[Page excerpt]
Turbo-OCR Update: Layout Model + Multilingual
Posted by Civil-Image5411@reddit | LocalLLaMA | View on Reddit | 9 comments
Follow-up to my post 18 days ago about the C++/CUDA OCR server. Two additions:
What's New:
- Layout model: Added PP-StructureV3 for layout detection
- Multilingual: No longer Latin-only. Now supports Chinese, Japanese, Korean, Cyrillic, Arabic, and Latin-script languages.
Same stack: C++, TensorRT FP16, multi-stream, gRPC/HTTP, direct pdf endpoint.
Benchmarks (Linux / RTX 5090 / CUDA 13.2):
- Very text-heavy images: 100+ img/s
- Sparse/Low-text: 1,000+ img/s
- 270p/s on FUNSD Dataset
Source: github.com/aiptimizer/TurboOCR
hainesk@reddit
Requires nvidia driver 595+? Cuda 13.2? Is there support for 12.8?
Civil-Image5411@reddit (OP)
You can change docker/Dockerfile.gpu line 11 and pick a base image with CUDA 12.8 from NVIDIA's NGC release notes: https://docs.nvidia.com/deeplearning/tensorrt/container-release-notes/
CUDA 12.8 is the first version that supports sm_120 (Blackwell), so the existing CMake architectures list works as-is and that one swap is enough. If you want CUDA below 12.8, more changes are needed, see issue #4.

[Required work]
a) Please reproduce the passage of the Turbo-OCR thread starting with "Civil-Image5411@reddit (OP)" and going on through "see issue #4.".
b) Answer these questions from the Turbo-OCR thread:
(i) Which model was added for layout detection?
(ii) What throughput is listed for sparse or low-text images?
(iii) Which CUDA version does the reply name as the first to support sm_120?
c) Write the next part of the Turbo-OCR thread, picking up after its final sentence.

[Data lines]
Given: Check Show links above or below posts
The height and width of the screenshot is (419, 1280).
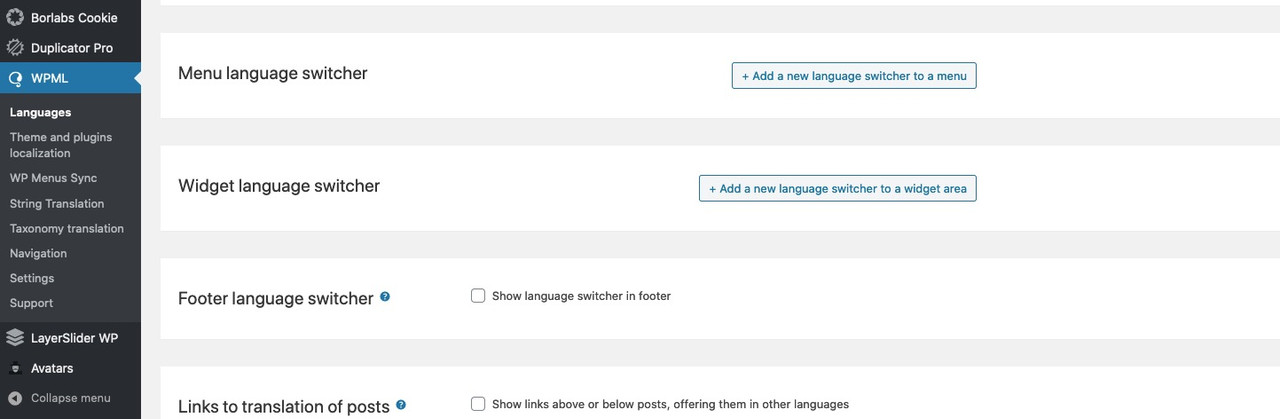Looking at the screenshot, I should coord(478,404).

[Replies]
a)
Civil-Image5411@reddit (OP)
You can change docker/Dockerfile.gpu line 11 and pick a base image with CUDA 12.8 from NVIDIA's NGC release notes: https://docs.nvidia.com/deeplearning/tensorrt/container-release-notes/
CUDA 12.8 is the first version that supports sm_120 (Blackwell), so the existing CMake architectures list works as-is and that one swap is enough. If you want CUDA below 12.8, more changes are needed, see issue #4.

b)
(i) PP-StructureV3
(ii) 1,000+ img/s
(iii) CUDA 12.8

c)
If you build natively instead of via Docker, you also need to relax the gate in scripts/install_native.sh line 34 and add a CUDA 12.8 to TensorRT mapping row around line 85, same pattern as in the comment on issue #4.
I'll try to get hold of an older GPU and build it for older CUDA versions.
Powerful_Ad8150@reddit
It looks great. I have a DGX Spark. Will it work?
Limp_Classroom_2645@reddit
made it run on a shitty ass 3050 6GB
Civil-Image5411@reddit (OP)
GPU-wise it should work Blackwell is supported. But I'm not sure about the CPU side I haven't tested it on DGX Spark and the current Docker image is x86 only. Would need an arm64 build.
Civil-Image5411@reddit (OP)
Yes, it should work. It uses CUDA 13, although it won’t be as fast. I benchmarked it on an 5090.
Limp_Classroom_2645@reddit
curl -X POST http://127.0.0.1:8000/ocr/pdf \ -F "file=@document.pdf" {"error":"Backend unavailable"}%
Civil-Image5411@reddit (OP)
First start compiles the TRT engines it can take a few minutes. Try curl http://127.0.0.1:8000/health if that also fails, wait a minute and retry.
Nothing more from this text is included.